BI: Banyak Gejolak Buat Ekonomi Dunia Sesak Napas

Belum usai tensi geopolitik Rusia-Ukraina, gejolak ekonomi dunia makin kritis akibat perang di Timur Tengah antara Israel dan Palestina.

Penulis: Khairul Kahfi

Editor: Fin Harini

BI: Banyak Gejolak Buat Ekonomi Dunia Sesak Napas
BI: Banyak Gejolak Buat Ekonomi Dunia Sesak Napas
Layar memampilkan logo Bank Indonesia (BI). ANTARA FOTO/Hafidz Mubarak A.

SOLO - Deputi Gubernur BI Juda Agung menilai, perekonomian dunia tidak bisa bernapas lega dengan kondisi global saat ini yang semakin runyam. Belum usai tensi geopolitik Rusia-Ukraina, ekonomi dunia makin kritis akibat gejolak di Timur Tengah antara Israel dan Palestina. 

“Ketegangan politik tersebut kemudian mendorong harga energi dan harga pangan yang meningkat, kemudian mengakibatkan terus meningkatnya inflasi di dunia, termasuk juga di berbagai negara maju seperti Eropa dan Amerika (Serikat),” urainya dalam Peluncuran Kajian Stabilitas Keuangan 41 BI yang di Solo, Jawa Tengah, yang dipantau daring, Senin (23/10).

Pada akhirnya, ke semua ini direspons melalui kebijakan moneter Negeri Paman Sam yang diikuti dengan kebijakan suku bunga global tinggi berkepanjangan atau higher for longer

Juda mensinyalir, kebijakan di AS ini tak lepas dari kebutuhan untuk mendanai banyak hal, tak terkecuali pendanaan untuk perang.

Menkeu AS Janet Yellen, lanjutnya, secara eksplisit menyebut bahwa pemerintah akan mem-backup perang yang terjadi di Rusia maupun Timur Tengah. 

“Sehingga ini memerlukan pembiayaan politik dan pembiayaan keamanan, ini juga pada akhirnya mendorong kenaikan yield suku bunga di Amerika,” urainya. 

Baca Juga: BI Revisi Turun Kredit Perbankan 2023 Mentok Di Level 9-11%

Bagi Indonesia, keputusan kebijakan di atas berimplikasi pada ekonomi domestik yang dalam 1-2 bulan belakangan mengalami volatilitas arus modal yang sangat tinggi dan pelemahan nilai tukar. 

Kendati, kondisi ini juga secara umum dialami merata di seluruh negara karena yield suku bunga AS memperkuat posisi greenback atau dolar AS. 

“Ini tentu saja menjadi sebuah tantangan bagi kita di dalam menjaga stabilitas makroekonomi maupun stabilitas sistem keuangan,” tegasnya.  

Mengacu RDG-BI Oktober, dibanding akhir 2022, indeks nilai tukar dolar AS terhadap mata uang utama (DXY) pada 18 Oktober 2023 tercatat tinggi di level 106,21 atau menguat 2,60% (year-to-date/ytd).
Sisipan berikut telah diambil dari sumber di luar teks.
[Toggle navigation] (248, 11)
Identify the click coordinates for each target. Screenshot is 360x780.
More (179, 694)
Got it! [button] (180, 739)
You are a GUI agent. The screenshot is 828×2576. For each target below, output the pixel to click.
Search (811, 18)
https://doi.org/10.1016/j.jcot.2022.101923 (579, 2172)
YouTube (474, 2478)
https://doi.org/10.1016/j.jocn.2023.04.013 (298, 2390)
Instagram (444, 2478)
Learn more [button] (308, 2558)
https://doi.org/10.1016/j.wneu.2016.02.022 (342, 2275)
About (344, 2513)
Hal ini memberikan tekanan depresiasi mata uang hampir seluruh mata uang dunia. 

Selama tahun berjalan, Yen Jepang melemah 12,44% (ytd), diikuti Dolar Australia -6,61% (ytd), dan Euro -1,40% (ytd). Depresiasi juga terjadi mata uang kawasan, seperti  Ringgit Malaysia -7,23% (ytd), Baht Thailand -4,64% (ytd), dan Peso Filipina -1,73% (ytd).  

Dalam periode sama, nilai tukar Rupiah terdepresiasi -1,03% (ytd), relatif lebih baik dibandingkan dengan depresiasi mata uang sejumlah negara di kawasan dan global tersebut. Kondisi ini bisa terjadi karena berbagai langkah stabilisasi yang ditempuh BI.

Sementara itu, meningkatnya ketidakpastian pasar keuangan global mendorong aliran keluar modal asing (net outflows) dalam bentuk investasi portofolio pada kuartal III/2023 sebesar US$2,1 miliar. Tekanan terhadap aliran modal asing terus berlanjut pada kuartal IV/2023 yang hingga 17 Oktober 2023 mencatat net outflows sebesar US$0,4 miliar.

“Nah ini yang menjadi dasar kami kemarin di Rapat Dewan Gubernur terakhir menaikkan suku bunga kebijakan 25 bps menjadi 6%. Tujuannya adalah untuk memperkuat kebijakan stabilisasi nilai tukar,” ucapnya.  

Selama ini, Juda menuturkan, BI terus berupaya menjaga stabilitas nilai tukar dengan intervensi di pasar uang. Namun, kenaikan yield suku bunga AS yang begitu cepat dan strong dollar membuat otoritas moneter tanah air menambah amunisi dengan menaikkan suku bunga kebijakan.

Jamin Stabilitas Makroekonomi dan Sistem Keuangan
Meski dihadapkan pada tantangan ekonomi dunia yang pelik, BI berkomitmen akan terus menjaga stabilitas makroekonomi dan sistem keuangan dengan tetap menjaga momentum ekonomi. 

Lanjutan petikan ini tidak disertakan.